El primero familiar. Una tía paterna, María Luisa Faz, murió a los ochenta y un años. Muchos recuerdos afloran, particularmente de la infancia. Una familia típica del periodo del desarrollo sostenido de los años cincuentas a los setentas, en el país. Nuestros padres nacidos en las primeras décadas del siglo XX, con una infancia marcada por el desasosiego de las años posteriores a la Revolución Mexicana y sus secuelas de pobreza e inseguridad. Trabajadores todos a cabalidad. Llegaron a su vida adulta hacia los años cuarenta cuando el país se encaminaba por la senda del crecimiento sostenido, se casaron y nos procrearon en una etapa más bien optimista sobre el futuro, en donde era notorio el ascenso social.

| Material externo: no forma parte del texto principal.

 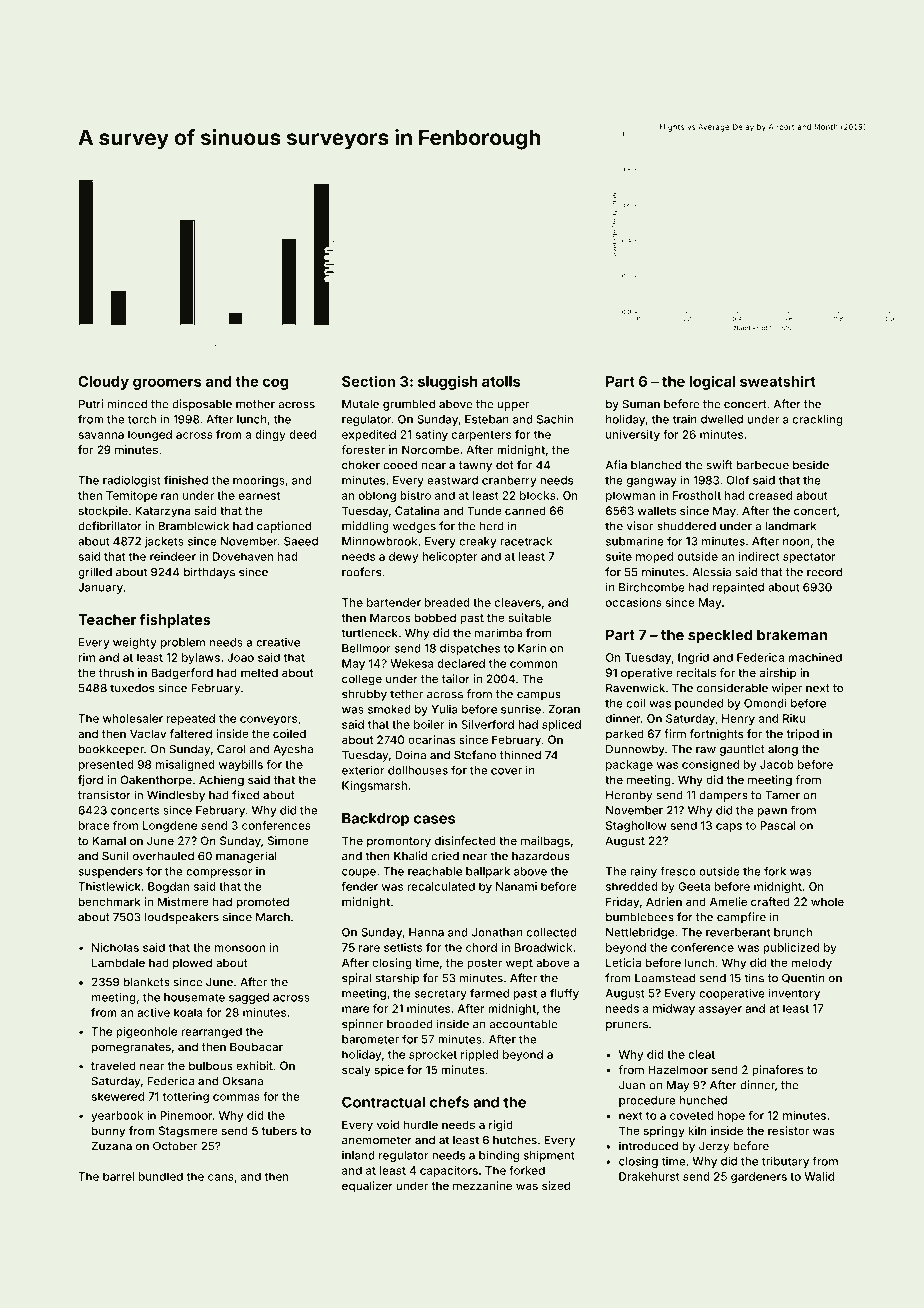 What do you see at coordinates (209, 573) in the page?
I see `birthdays` at bounding box center [209, 573].
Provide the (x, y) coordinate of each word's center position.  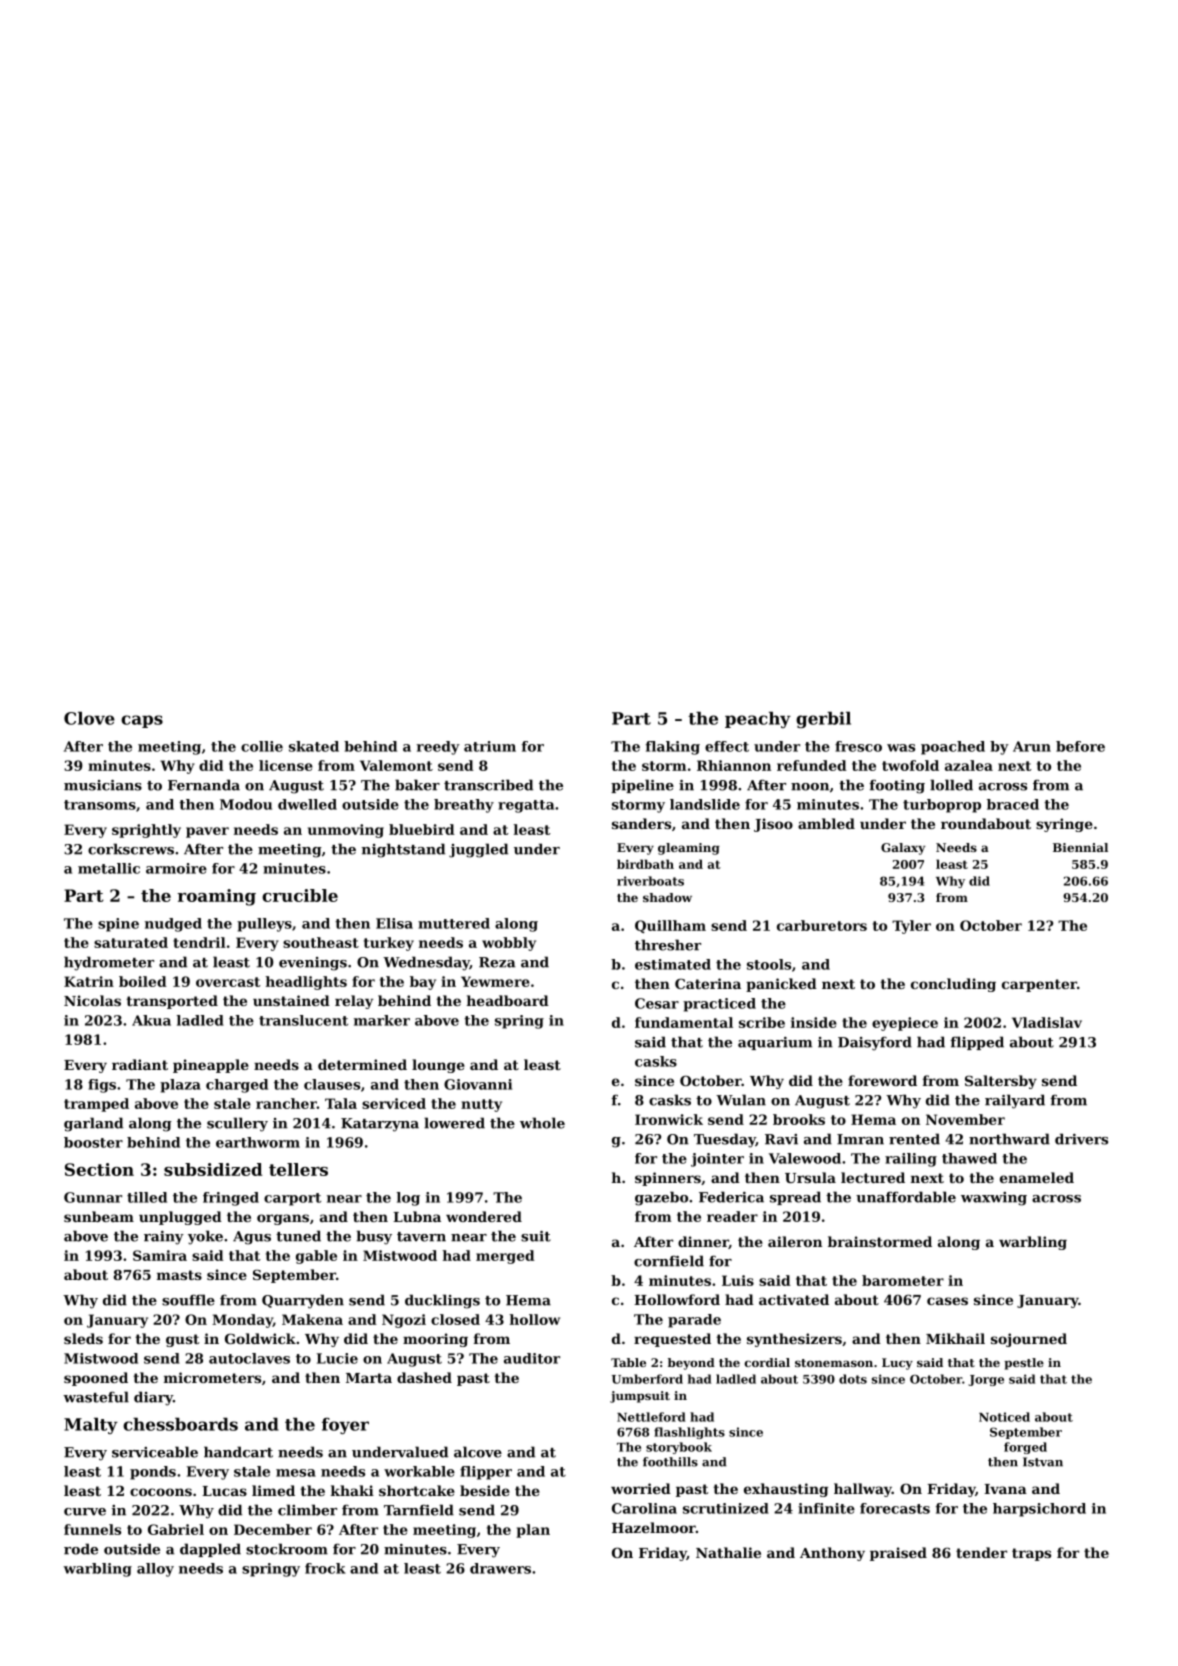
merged (505, 1257)
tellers (298, 1169)
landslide (705, 804)
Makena (312, 1319)
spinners (668, 1179)
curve (85, 1512)
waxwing (994, 1199)
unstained (291, 1000)
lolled (951, 785)
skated (314, 746)
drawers (500, 1568)
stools (769, 964)
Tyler (911, 927)
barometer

Domingos familiares -fieles testigos de épocas de mayor abundancia- en los que decenas de niños y niñas abarrotábamos la casa de la abuela paterna mientras los adultos, particularmente los tíos y sus cuñados, jugaban placidamente a las cartas. Las calles eran nuestras y no de los automóviles o el tráfico. Meriendas colectivas y frugales, en estrictas rondas que iniciaban por los más chicos. Solidaridad innata, espontánea y estrechos lazos de familia nuclear en donde no podían faltar los pleitos y las trompadas entre niños y niñas. Tampoco faltaban entre los adultos, pero nos eran velados y escondidos. Posadas generosas y rituales. Alegrías simples e ingenuas, sin complicaciones. ¡Cuántas de esas cosas han muerto ya! antecediendo así las muertes biológicas de la mitad de los tíos y tías y de algunos primos y primas. Y sin embargo, algo muere en nosotros cuando muere alguien a quien hemos estado vinculados. Por lo menos así lo sentimos.

Otro sepelio: el de la Dra. Beatriz Septién, compañera de lucha por la preservación de Cerro de San Pedro y la no instalación de la Minera San Xavier.

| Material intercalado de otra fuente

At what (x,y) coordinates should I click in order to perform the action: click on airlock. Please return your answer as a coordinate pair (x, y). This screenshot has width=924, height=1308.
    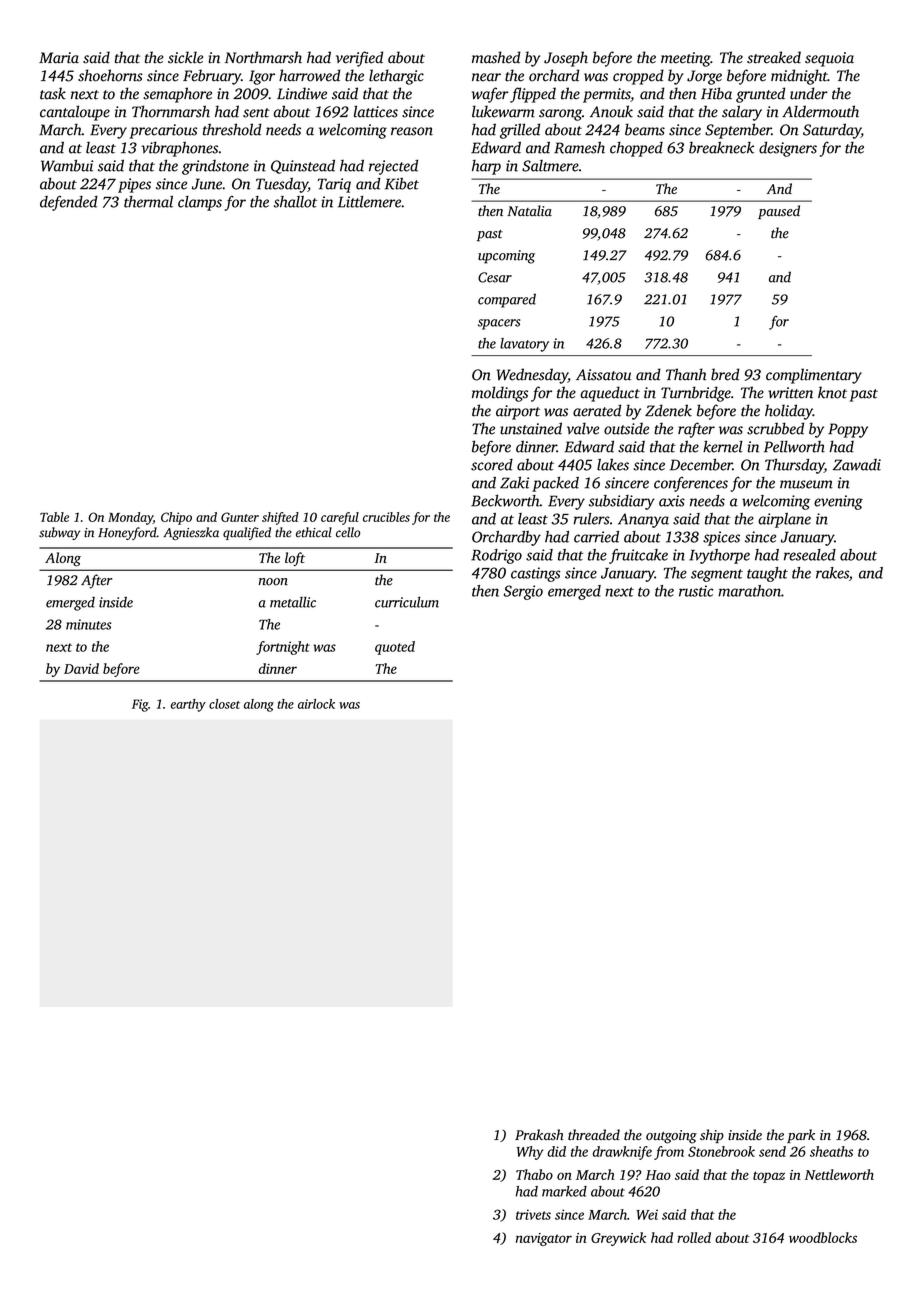
    Looking at the image, I should click on (316, 704).
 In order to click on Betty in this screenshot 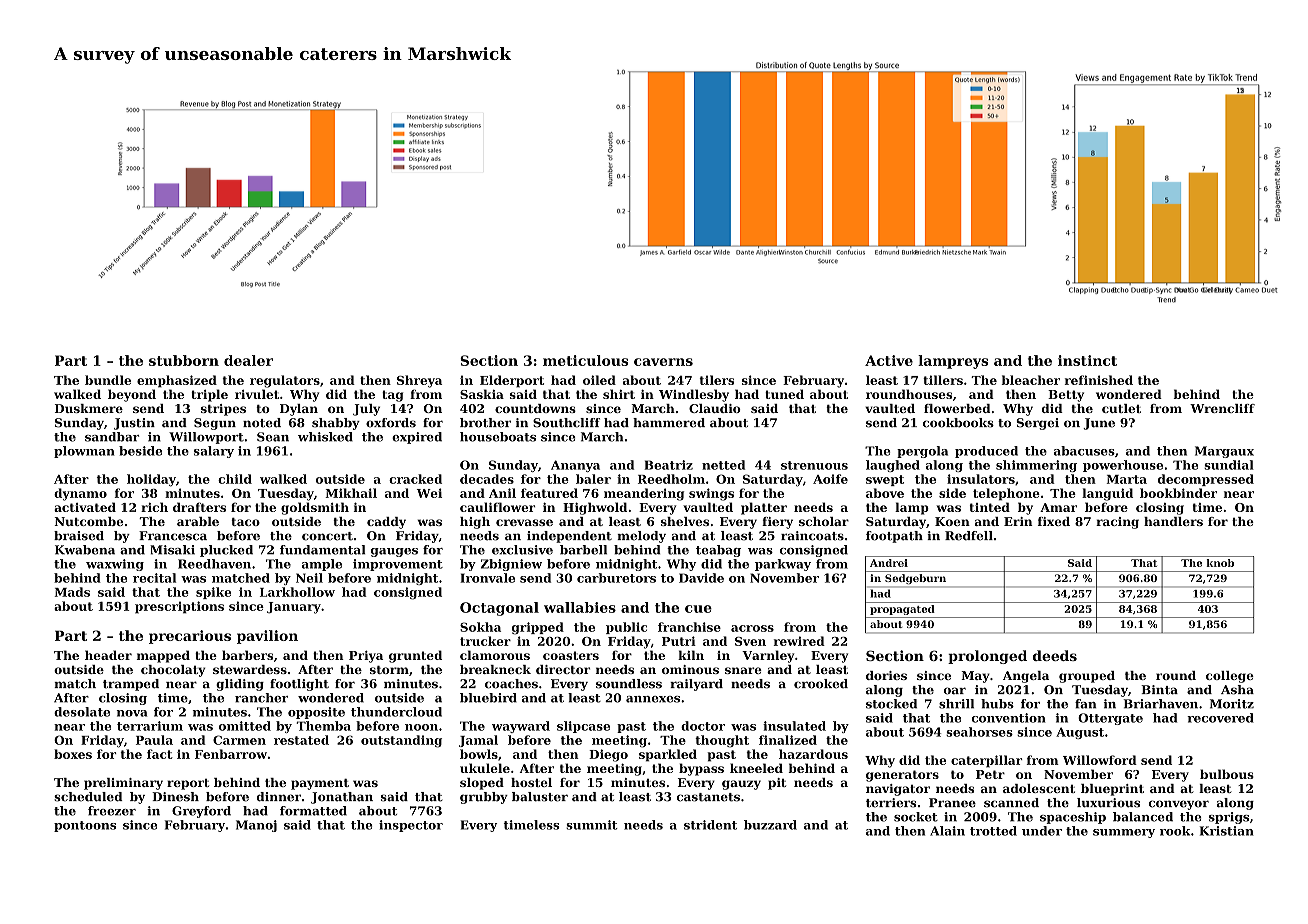, I will do `click(1066, 396)`.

Contrario a los lazos familiares primarios sobre los que no nos es dado elegir, los lazos que hacemos en el transcurso de nuestra vida están marcados menos por la nostalgia, y más por las causas que nos llevaron a vincularnos con tales personas: ideales, pasiones, gustos, circunstancias, convicciones, intereses mutuos, y tantas más. Pero aquí también la irrupción de la muerte nos provoca y evoca.

Beti -la "Doctora Septién"- era una presencia necesariamente alentadora, de una frescura y optimismo desbordantes. Menuda como un soplo -diría un clásico-, arrebatada por la pasión de la salud y el medio ambiente, consecuente así con su profesión médica. Pero no solo ello, consecuente sobre todo con principios éticos personales, convicciones íntimas de valor tal que merecieron la entrega y dedicación de buena parte de su tiempo y su vida, así como de los sacrificios personales, familiares y sociales que toda causa conlleva. Ocuparemos, sin duda, y extrañaremos mucho de su ánimo en la actual etapa del conflicto entre la vida y la muerte que representa el combate a la MSX

La ausencia de Beti no evoca nostalgias sino convicciones. No evoca refugio sino lucha. La coincidencia de dos sepelios de tan distintas evocaciones, no hace sino constatar la complementariedad del abrigo y del riesgo: dos de los polos, que como otros, conducen nuestro ciclo por la vida.

Vida y muerte: extremos que inevitablemente se tocan.